To suggest that folks with disabilities are too expensive to bring to an event, or a financial burden you are unwilling to take on, tells me that you are less concerned with accessibility and more concerned with the bottom-line.
And that tells me that the problem isn’t with my disability or accommodations – the problem lies with you.
I am blogging about this not with the intention of shaming anyone in particular, but rather, because accessibility is a very real issue that speakers and writers like myself face. I raise this issue, too, as a challenge to those who are organizing events. What effort are you making to both recruit and retain speakers with disabilities? People of color? Queer and trans folks?
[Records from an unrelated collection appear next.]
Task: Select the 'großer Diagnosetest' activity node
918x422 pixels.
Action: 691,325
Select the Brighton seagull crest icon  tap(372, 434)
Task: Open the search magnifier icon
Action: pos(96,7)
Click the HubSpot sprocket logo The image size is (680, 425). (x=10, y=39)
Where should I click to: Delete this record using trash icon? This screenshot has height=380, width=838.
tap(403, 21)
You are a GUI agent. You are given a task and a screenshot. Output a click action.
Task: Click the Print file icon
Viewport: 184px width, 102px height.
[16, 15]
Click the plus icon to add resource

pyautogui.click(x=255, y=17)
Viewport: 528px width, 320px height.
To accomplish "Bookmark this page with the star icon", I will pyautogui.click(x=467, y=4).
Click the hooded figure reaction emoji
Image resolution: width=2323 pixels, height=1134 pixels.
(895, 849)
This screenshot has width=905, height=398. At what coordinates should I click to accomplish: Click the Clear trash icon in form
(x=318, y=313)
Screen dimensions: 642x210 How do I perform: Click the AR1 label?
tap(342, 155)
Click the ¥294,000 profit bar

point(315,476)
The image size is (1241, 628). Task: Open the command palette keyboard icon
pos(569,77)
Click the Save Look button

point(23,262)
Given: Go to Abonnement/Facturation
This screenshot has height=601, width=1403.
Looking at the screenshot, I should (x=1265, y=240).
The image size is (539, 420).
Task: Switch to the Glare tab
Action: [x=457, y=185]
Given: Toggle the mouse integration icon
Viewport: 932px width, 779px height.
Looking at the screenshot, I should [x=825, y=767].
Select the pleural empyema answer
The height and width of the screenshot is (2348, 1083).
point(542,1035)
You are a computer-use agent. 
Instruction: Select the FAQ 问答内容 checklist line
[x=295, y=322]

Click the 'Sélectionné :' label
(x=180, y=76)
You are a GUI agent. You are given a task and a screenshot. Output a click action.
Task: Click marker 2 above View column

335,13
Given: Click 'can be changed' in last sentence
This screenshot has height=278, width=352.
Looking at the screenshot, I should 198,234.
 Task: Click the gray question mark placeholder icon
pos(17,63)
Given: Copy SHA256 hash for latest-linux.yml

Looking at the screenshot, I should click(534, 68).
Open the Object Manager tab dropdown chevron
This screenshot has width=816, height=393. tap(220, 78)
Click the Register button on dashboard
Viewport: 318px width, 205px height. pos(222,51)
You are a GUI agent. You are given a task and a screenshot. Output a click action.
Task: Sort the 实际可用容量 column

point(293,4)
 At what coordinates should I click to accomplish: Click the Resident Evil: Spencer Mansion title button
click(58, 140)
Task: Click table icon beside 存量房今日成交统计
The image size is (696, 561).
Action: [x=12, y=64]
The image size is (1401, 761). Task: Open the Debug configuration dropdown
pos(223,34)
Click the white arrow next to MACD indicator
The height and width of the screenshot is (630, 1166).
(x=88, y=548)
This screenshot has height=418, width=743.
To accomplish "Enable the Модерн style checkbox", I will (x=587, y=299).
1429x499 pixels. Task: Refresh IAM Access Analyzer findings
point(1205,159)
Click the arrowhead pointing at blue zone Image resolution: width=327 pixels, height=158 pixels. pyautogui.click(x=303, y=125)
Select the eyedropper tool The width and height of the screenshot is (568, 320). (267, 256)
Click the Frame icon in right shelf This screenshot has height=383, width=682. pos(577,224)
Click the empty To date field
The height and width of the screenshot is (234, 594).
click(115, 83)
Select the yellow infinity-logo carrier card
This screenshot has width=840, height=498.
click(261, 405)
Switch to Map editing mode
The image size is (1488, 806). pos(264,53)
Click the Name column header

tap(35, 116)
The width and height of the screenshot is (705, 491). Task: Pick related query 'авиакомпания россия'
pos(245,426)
It’s so important, especially in blogging communities, that the events we create include as many of these diverse voices as possible. And if you aren’t making an intentional and sincere effort to be inclusive, it’s time to change strategies.
Otherwise, it’s a lose-lose situation. When folks with disabilities continue to be silenced and excluded, these events will inevitably fall flat because they only represent a small slice of what our broader communities really look like.
So I ask again: Who are these events really for?
Sam Dylan Finch is a queer activist and feminist writer, based in the SF Bay. He is the founder of Let’s Queer Things Up!, his blog and labor of love. With a passion for impacting change through personal narrative, Sam writes about his struggles and triumphs as genderqueer and bipolar with the hopes of teaching others about his identity and community. When he isn’t writing, he’s probably eating takeout and dancing to Taylor Swift.
Author’s Note: I know that there is some debate around whether to use “differently-abled,” “disabled,” or “person with a disability.” I acknowledge that there is some disagreement there and validate those concerns completely. I used the language that I identify with most, but recognize that not everyone uses this same language.